Under most normal circumstances, however, this will not happen. If you have mostly small- to
medium-sized transactions (OLTP), or you have a data warehouse that performs direct-path
loads or uses DBMS_STATS to analyze tables after load operations, you’ll find the blocks are
generally cleaned for you. If you recall from the earlier section titled “What Does a COMMIT
Do?” one of the steps of COMMIT-time processing is to revisit some blocks if they are still
in the SGA and if they are accessible (no one else is modifying them), and then clean them
out. This activity is known as a commit clean out and is the activity that cleans out the
transaction information on our modified block. Optimally, our COMMIT can clean out the
blocks so that a subsequent SELECT (read) will not have to clean it out. Only an UPDATE of
this block would truly clean out our residual transaction information, and since the UPDATE
is already generating redo, the cleanout is not noticeable.
We can force a cleanout to not happen, and therefore observe its side effects, by
understanding how the commit cleanout works. In a commit list associated with our
transaction, Oracle will record lists of blocks we have modified. Each of these lists is 20
blocks long, and Oracle will allocate as many of these lists as it needs—up to a point. If
the sum of the blocks we modify exceeds 10 percent of the block buffer cache size, Oracle
will stop allocating new lists. For example, if our buffer cache is set to cache 3,000
blocks, Oracle will maintain a list of up to 300 blocks (10 percent of 3,000). Upon COMMIT,
Oracle will process each of these lists of 20 block pointers, and if the block is still
available, it will perform a fast cleanout.

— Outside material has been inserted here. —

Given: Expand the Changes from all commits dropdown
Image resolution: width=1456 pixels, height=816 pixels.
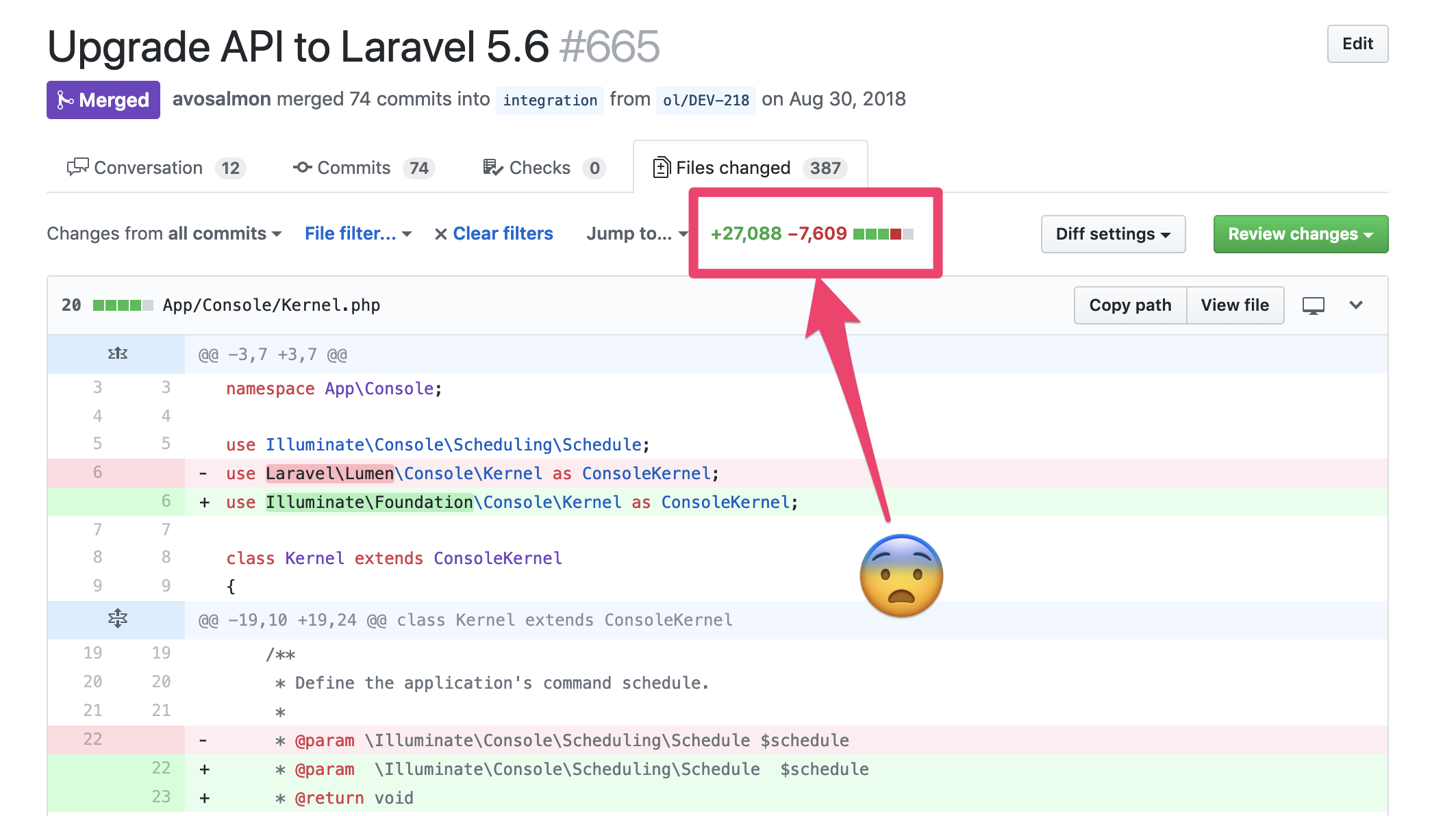Looking at the screenshot, I should pos(165,233).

So, as long as the number of blocks we modify
does not exceed 10 percent of the number of blocks in the cache and our blocks are still in
the cache and available to us, Oracle will clean them out upon COMMIT. Otherwise, it just
skips them (i.e., does not clean them out).
Log Contention
This, like the cannot allocate new log message, is something the DBA must fix, typically in
conjunction with the system administrator. However, it is something a developer might detect
as well if the DBA isn’t watching closely enough.
If you are faced with log contention, what you might observe is a large wait time on the
“log file sync” event and long write times evidenced in the “log file parallel write” event
in a Statspack report. If you see this, you may be experiencing contention on the redo logs;
they are not being written fast enough. This can happen for many reasons. One application
reason (one the DBA can’t fix, but the developer must) is that you are committing too
frequently—committing inside of a loop doing INSERTs, for example. As demonstrated in the
“What Does a Commit Do?” section, committing too frequently, aside from being a bad
programming practice, is a surefire way to introduce lots of log file sync waits. Assuming
all of your transactions are correctly sized (you are not committing more frequently than
your business rules dictate), the most common causes for log file waits that I’ve seen are
as follows:
Putting redo on a slow device: The disks are just performing poorly. It is time to buy
faster disks.
Putting redo on the same device as other files that are accessed frequently: Redo is
designed to be written with sequential writes and to be on dedicated devices. If other
components of your system—even other Oracle components—are attempting to read and write to
this device at the same time as LGWR, you will experience some degree of contention. Here,
you want to ensure LGWR has exclusive access to these devices if at all possible.
Mounting the log devices in a buffered manner: Here, you are using a “cooked” file system
(not RAW disks). The operating system is buffering the data, and the database is also
buffering the data (redo log buffer). Double-buffering slows things down. If possible, mount
the devices in a “direct” fashion. How to do this varies by operating system and device, but
it is usually possible.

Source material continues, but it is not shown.